Stored data entries:
=-=-=
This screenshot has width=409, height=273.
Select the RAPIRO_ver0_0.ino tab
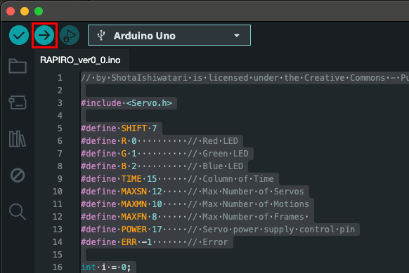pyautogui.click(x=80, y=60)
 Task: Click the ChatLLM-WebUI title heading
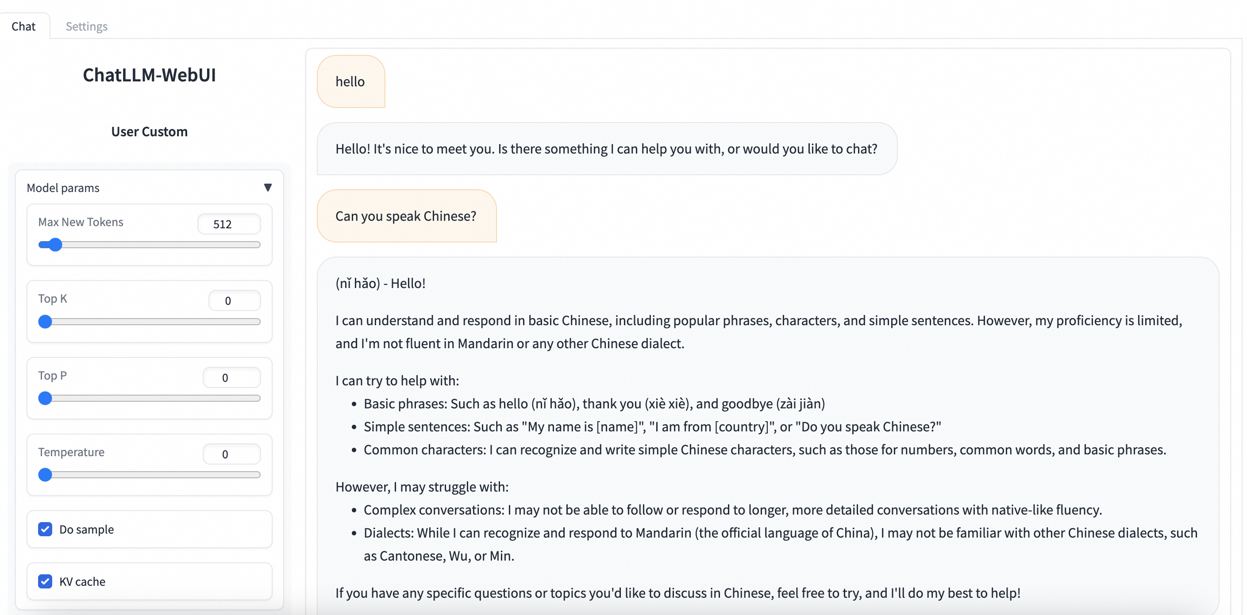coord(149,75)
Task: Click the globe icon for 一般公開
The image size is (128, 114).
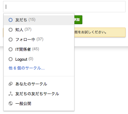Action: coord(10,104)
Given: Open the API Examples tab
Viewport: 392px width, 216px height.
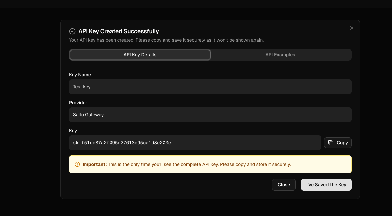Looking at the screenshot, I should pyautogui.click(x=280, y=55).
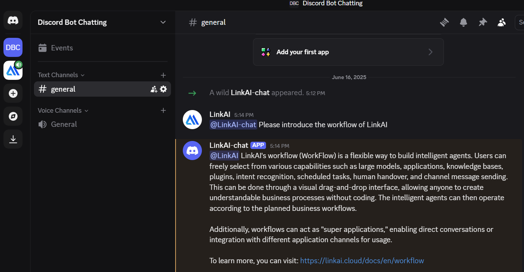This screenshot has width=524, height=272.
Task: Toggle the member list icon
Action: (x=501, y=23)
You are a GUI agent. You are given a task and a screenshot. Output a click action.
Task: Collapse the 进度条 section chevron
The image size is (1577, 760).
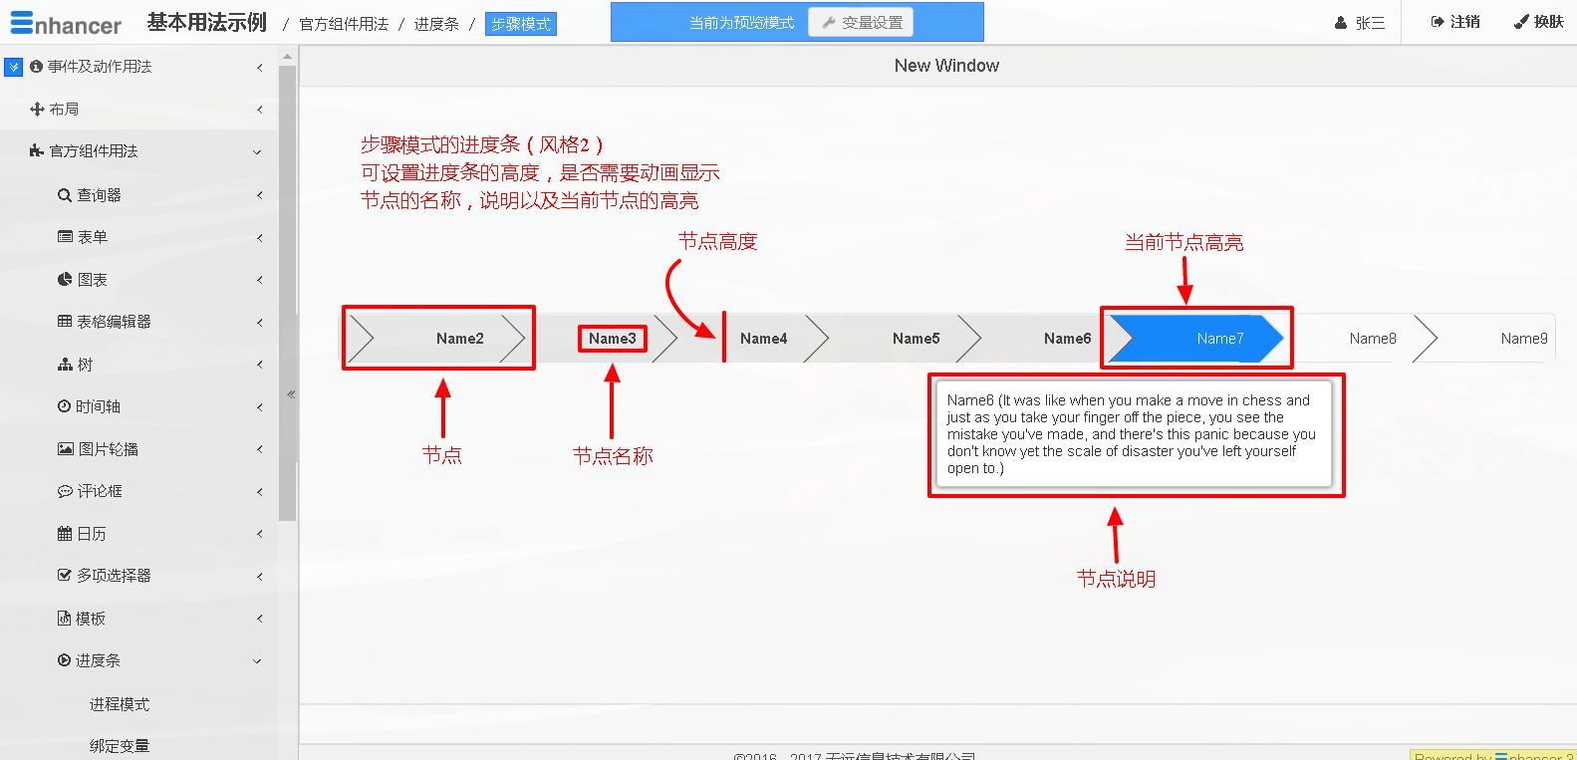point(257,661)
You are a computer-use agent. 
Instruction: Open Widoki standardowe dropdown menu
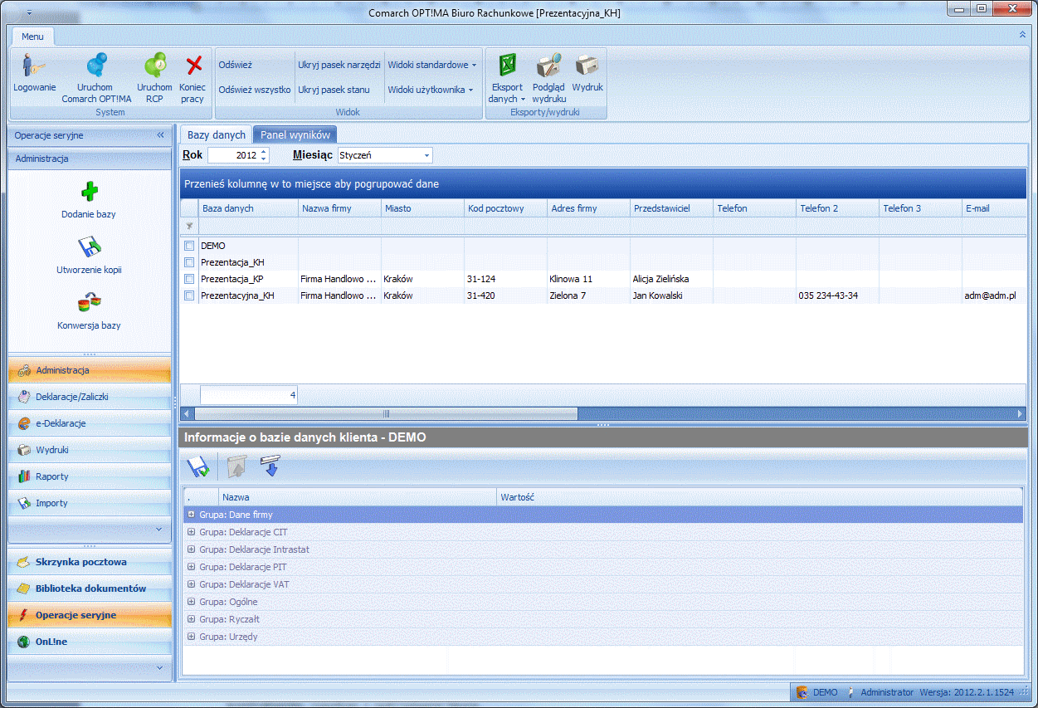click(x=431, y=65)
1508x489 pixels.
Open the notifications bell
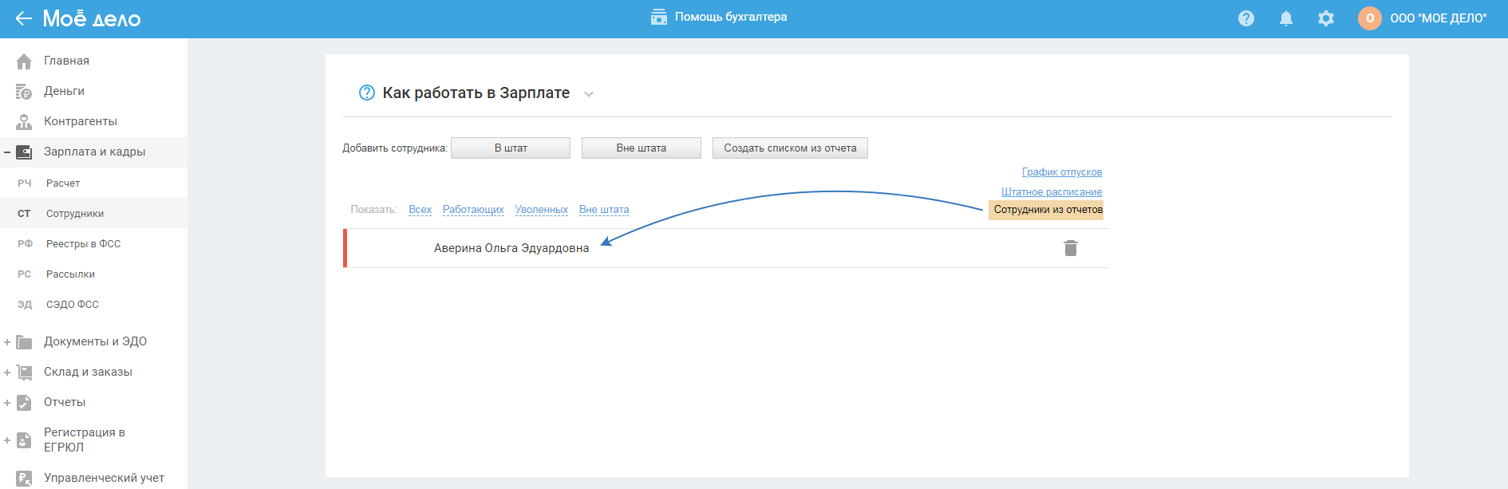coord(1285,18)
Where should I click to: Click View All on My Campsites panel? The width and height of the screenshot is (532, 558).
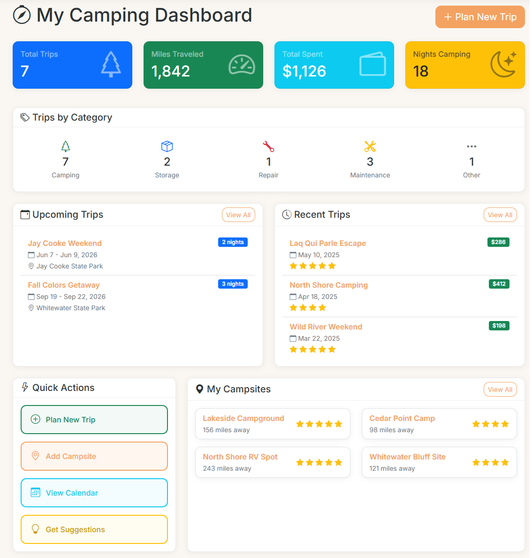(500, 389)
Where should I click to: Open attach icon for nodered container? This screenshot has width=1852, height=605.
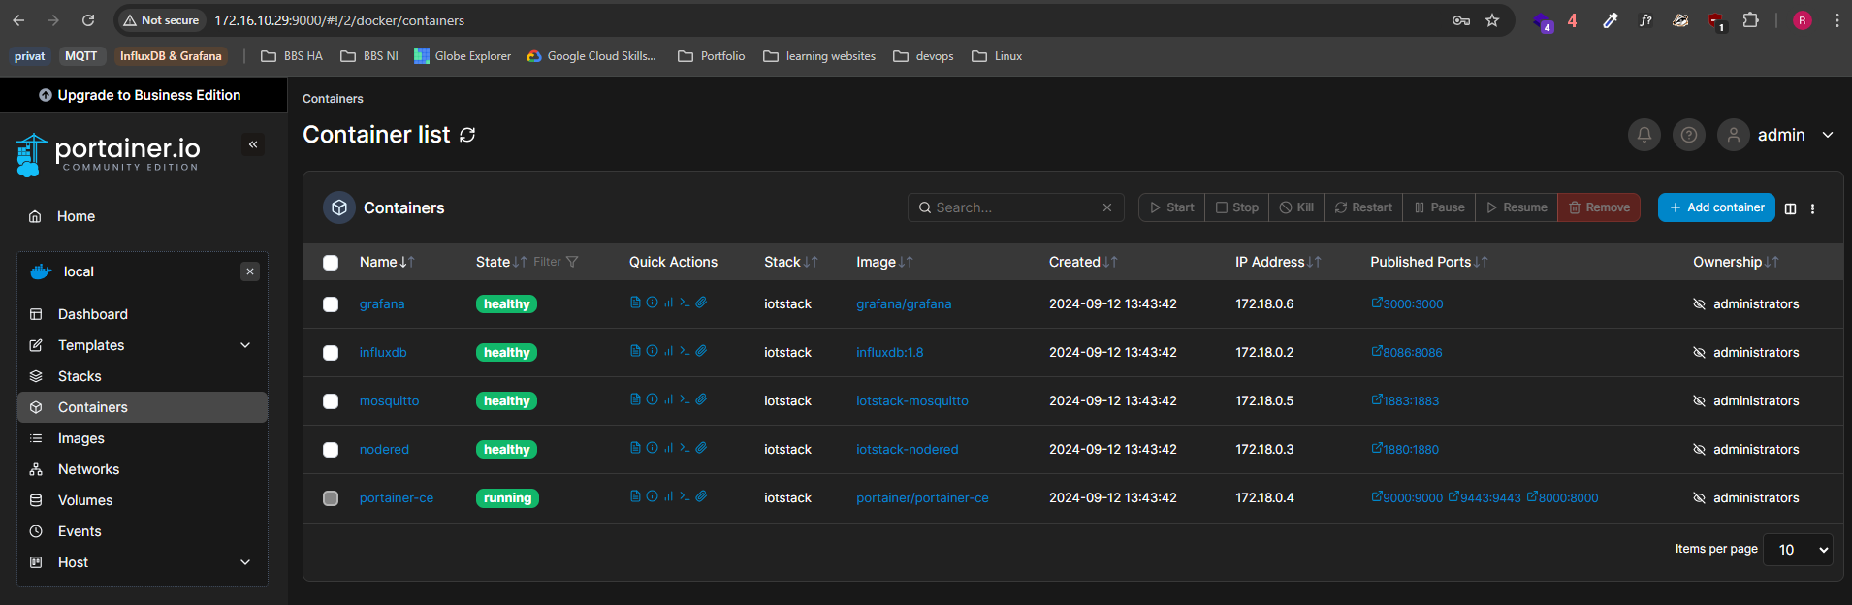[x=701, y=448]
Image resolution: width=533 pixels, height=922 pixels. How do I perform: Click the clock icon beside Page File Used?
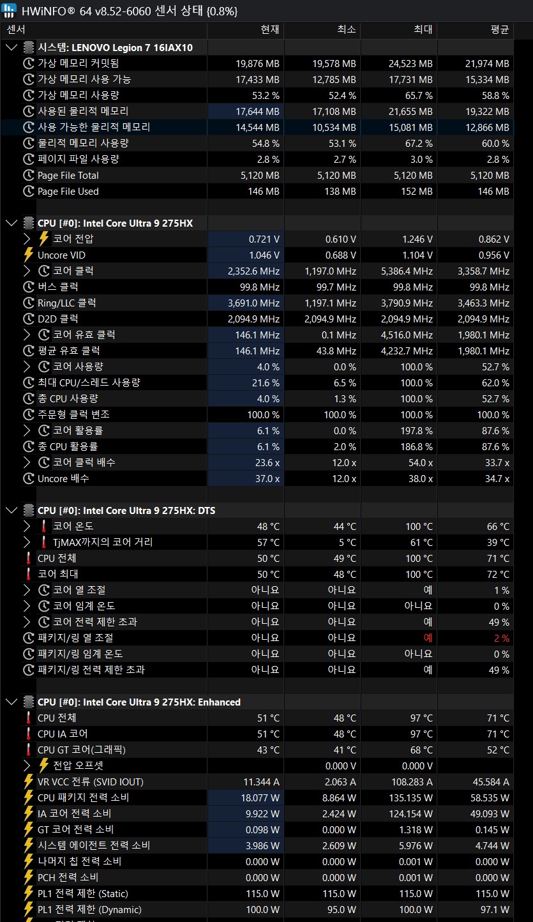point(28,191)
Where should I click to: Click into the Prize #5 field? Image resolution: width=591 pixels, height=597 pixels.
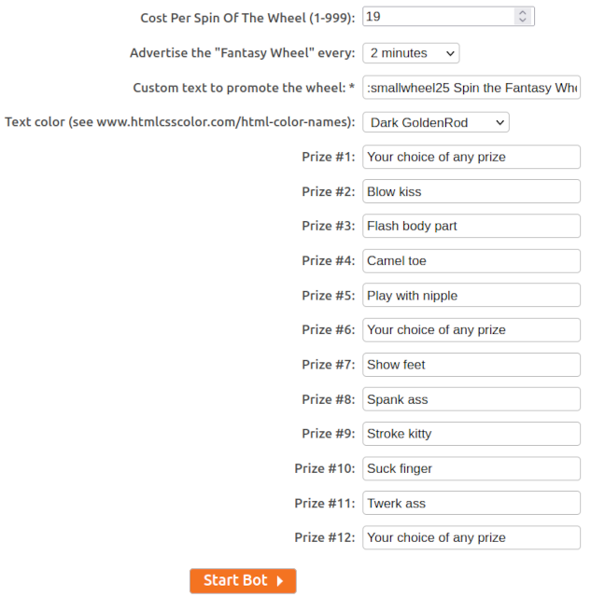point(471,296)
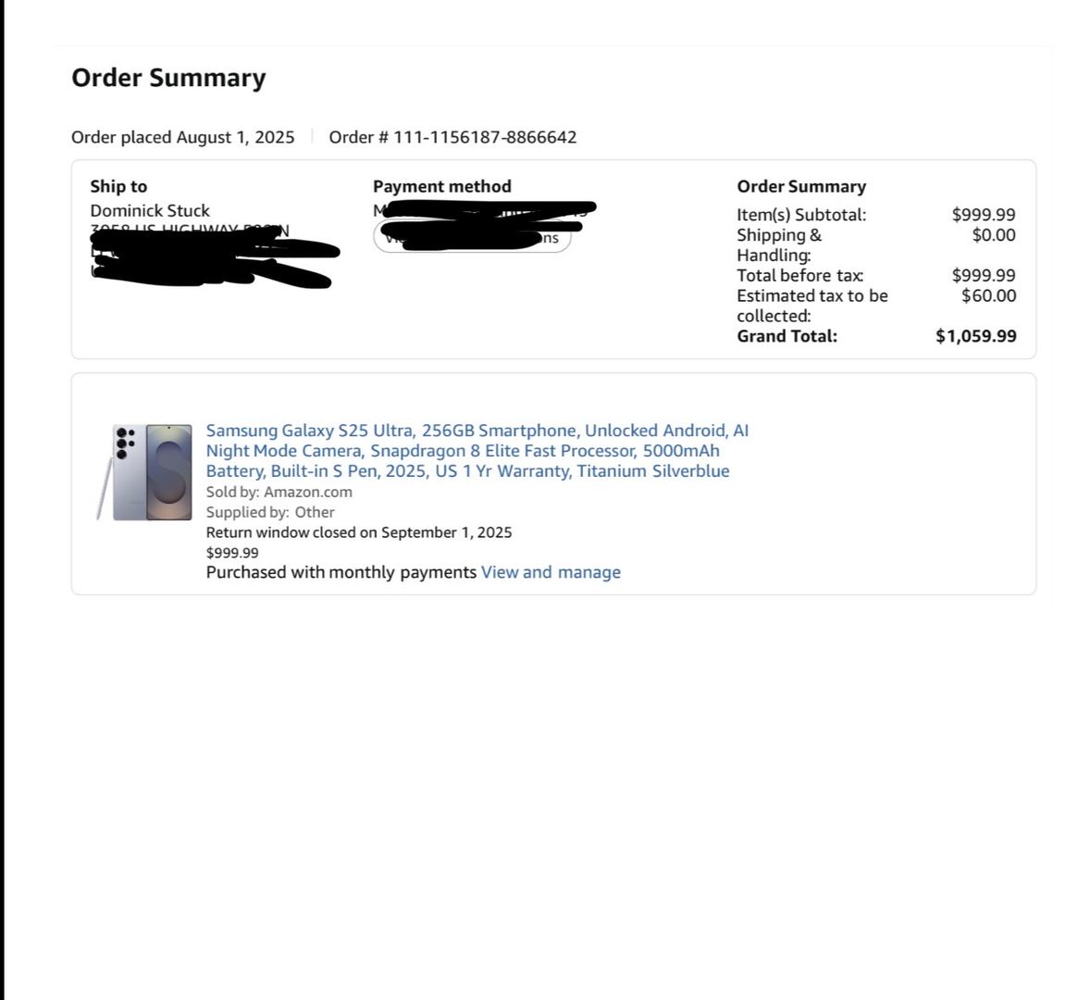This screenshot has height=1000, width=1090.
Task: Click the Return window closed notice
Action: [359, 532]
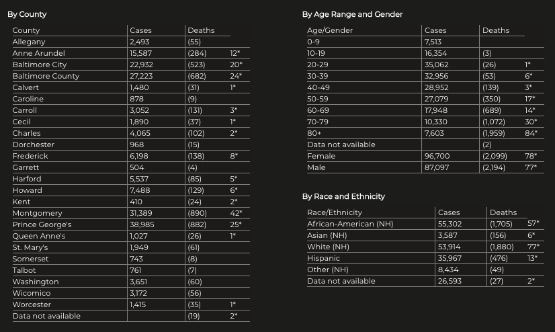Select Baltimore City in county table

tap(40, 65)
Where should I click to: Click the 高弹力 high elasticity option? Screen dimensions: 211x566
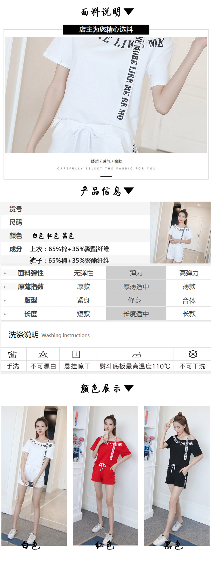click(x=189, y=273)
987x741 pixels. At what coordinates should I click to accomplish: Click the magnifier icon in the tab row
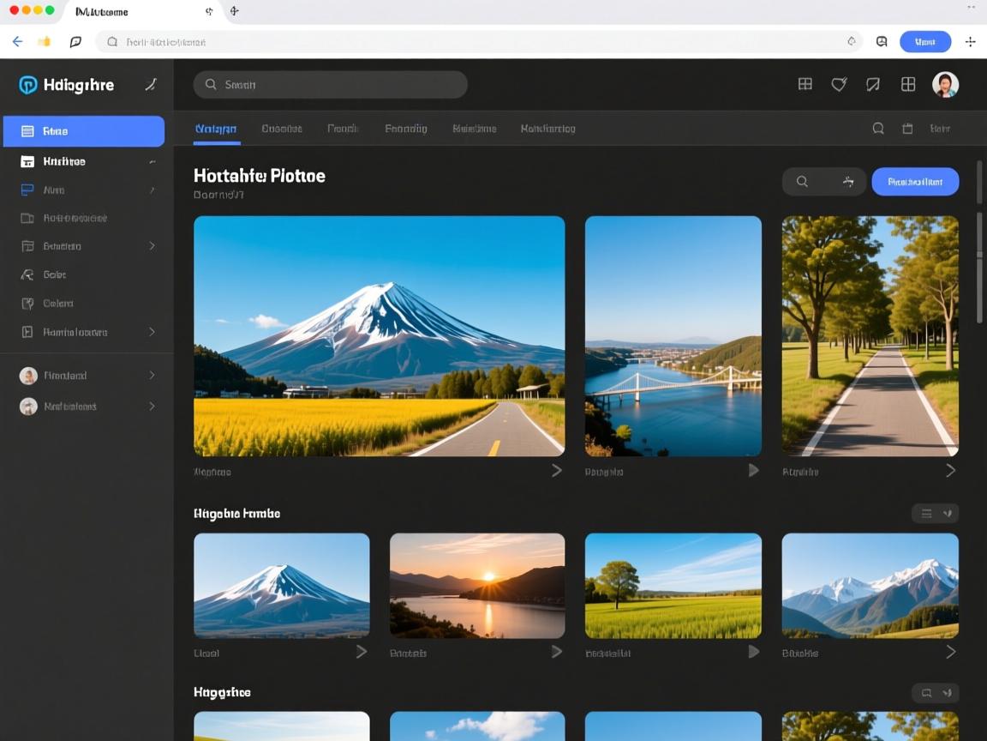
=-=-=
* _Work task_
Write out again every line above exactly as given; the pictures do not belong in the copy.

* _Response area_
This screenshot has width=409, height=273.
Select the RAPIRO_ver0_0.ino tab
pyautogui.click(x=80, y=60)
 Task: Click the ChatLLM-WebUI title heading
coord(149,75)
Task: Click the globe icon for 一般公開
The image size is (128, 114).
Action: coord(10,104)
Given: Open the API Examples tab
Viewport: 392px width, 216px height.
Looking at the screenshot, I should pyautogui.click(x=280, y=55).
This screenshot has width=524, height=272.
Task: Toggle the member list icon
Action: (x=501, y=23)
You are a GUI agent. You are given a task and a screenshot. Output a click action.
Task: Collapse the 进度条 section chevron
The image size is (1577, 760).
point(257,661)
You are a computer-use agent. 
Instruction: Open Widoki standardowe dropdown menu
click(x=431, y=65)
1508x489 pixels.
Open the notifications bell
coord(1285,18)
Where should I click to: Click View All on My Campsites panel? The width and height of the screenshot is (532, 558).
(500, 389)
Where should I click to: Open attach icon for nodered container? This screenshot has width=1852, height=605.
[x=701, y=448]
Image resolution: width=533 pixels, height=922 pixels. How do I perform: Click the clock icon beside Page File Used?
point(28,191)
Where should I click to: Click into the Prize #5 field? Image resolution: width=591 pixels, height=597 pixels.
point(471,296)
This screenshot has height=1000, width=1090.
Task: Click the Return window closed notice
Action: [359, 532]
Select Baltimore City in county table

tap(40, 65)
Where should I click to: Click the 高弹力 high elasticity option? Screen dimensions: 211x566
click(x=189, y=273)
987x741 pixels. At what coordinates should I click to accomplish: Click the magnifier icon in the tab row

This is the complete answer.